In 2001 a local company, O’Neil Sand and Gravel LLC purchased 139 acres of forested R-40 land abutting Green Mountain Union High School (GMUHS) at the south edge of Chester village, and applied for permits to operate a gravel extraction operation on an 18-acre site of that plot. Town and state authorities both granted permits, without knowledge or input of all the landowners across the valley, who awoke one day to sounds of heavy machinery shattering the bucolic setting. Their protests over noise and dust were to no avail, as a six-year permit was already in place.

 Within a few years of heavy processing, the operation began to run out of readily available material. O’Neil LLC then asked the GMUHS school board if it could extract gravel on the school premises which abut the existing gravel pit. Such land use requires approval of the voters of the school union’s three towns: Chester, Andover and Cavendish. That idea sat dormant for a few years, but was resurrected in late 2005. Without public hearings, a proposal to authorize the school board to enter into a contract to extract gravel on school grounds was passed by the voters in February 2006.

 Citizens then organized and formed a non-profit they named Action for Chester’s Tomorrow (ACT).
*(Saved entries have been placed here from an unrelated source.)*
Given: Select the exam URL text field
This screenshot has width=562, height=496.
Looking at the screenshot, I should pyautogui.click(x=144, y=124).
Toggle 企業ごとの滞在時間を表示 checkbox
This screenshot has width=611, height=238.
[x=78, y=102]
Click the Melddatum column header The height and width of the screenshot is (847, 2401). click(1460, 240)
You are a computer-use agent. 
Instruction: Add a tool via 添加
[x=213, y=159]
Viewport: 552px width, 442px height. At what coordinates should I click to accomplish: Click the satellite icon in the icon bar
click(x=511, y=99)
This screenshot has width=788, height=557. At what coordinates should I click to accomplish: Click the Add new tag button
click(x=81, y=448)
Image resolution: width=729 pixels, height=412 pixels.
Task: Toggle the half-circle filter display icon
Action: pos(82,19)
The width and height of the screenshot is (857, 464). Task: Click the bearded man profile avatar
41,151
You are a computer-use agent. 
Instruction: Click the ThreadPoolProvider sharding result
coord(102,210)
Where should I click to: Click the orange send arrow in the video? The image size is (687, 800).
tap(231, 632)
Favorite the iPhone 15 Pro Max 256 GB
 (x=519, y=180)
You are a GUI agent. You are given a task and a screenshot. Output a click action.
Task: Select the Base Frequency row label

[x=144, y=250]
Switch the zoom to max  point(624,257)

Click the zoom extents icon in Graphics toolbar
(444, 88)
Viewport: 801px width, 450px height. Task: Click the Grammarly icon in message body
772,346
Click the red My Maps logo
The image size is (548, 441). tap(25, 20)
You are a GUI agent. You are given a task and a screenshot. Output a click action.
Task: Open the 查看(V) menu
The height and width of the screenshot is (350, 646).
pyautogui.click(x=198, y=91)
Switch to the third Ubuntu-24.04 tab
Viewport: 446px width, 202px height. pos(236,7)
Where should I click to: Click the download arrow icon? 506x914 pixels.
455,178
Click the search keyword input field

They collected signatures to force re-vote and did a lot of public education. As a result, in June 2006 the proposal to mine gravel on school grounds was soundly defeated.

 Meanwhile, a greater threat to peace, health and prosperity was posed by O’Neil LLC’s new proposal for a quarry, with bedrock blasting and unlimited drilling and crushing to extract and process 100,000 cubic yards of aggregate per year for ten years, on that same plot of land adjoining GMUHS.  The plan is to transform a simple gravel pit into a major rock quarry that would blast apart bedrock and pulverize boulders into gravel and other products.

 The proposal sailed through town review, despite the fact that quarrying is not an allowed use in the R-40. Realizing the shaky legal ground of its town permit, the applicant and its allies simply petitioned to change zoning to legitimize their plan. (See section called THE RE-VOTE ON RE-ZONING).

 In summer 2006 the quarry proposal began its way through the Vermont state Act 250 environmental review process.  The first threshold decision of the Act 250 review concerned whether O’Neil LLC should be allowed to amend its existing permit for the gravel extraction, and develop a full-blown quarry operation on the same 139-acre plot of land. The 2001 permit, whose terms O’Neil LLC had accepted, prohibited blasting and strictly limited rock crushing. 

 The question for the District II Environmental Commission was basically: is the O’Neil LLC’s right to seek permit amendments stronger than the rights of neighbors and other citizens for finality in the original permit – to know that after six years of permitted gravel extraction a whole new industrial development would not be permitted on the same site.

 On December 19, 2006, the District II Environmental Commission sided with the citizens group and denied the request of O’Neil LLC. The written ruling may not be released for some weeks, but the oral statements of Commissioners indicated that the original permit conditions were binding on the whole property for the full life of the original permit. This would include the years needed to restore the site after extraction was completed, as called for in that original permit.

 O’Neil LLC has 30 days from the release of the written statement of the District II Environmental Commission in which to appeal the decision to the state’s Environmental Court.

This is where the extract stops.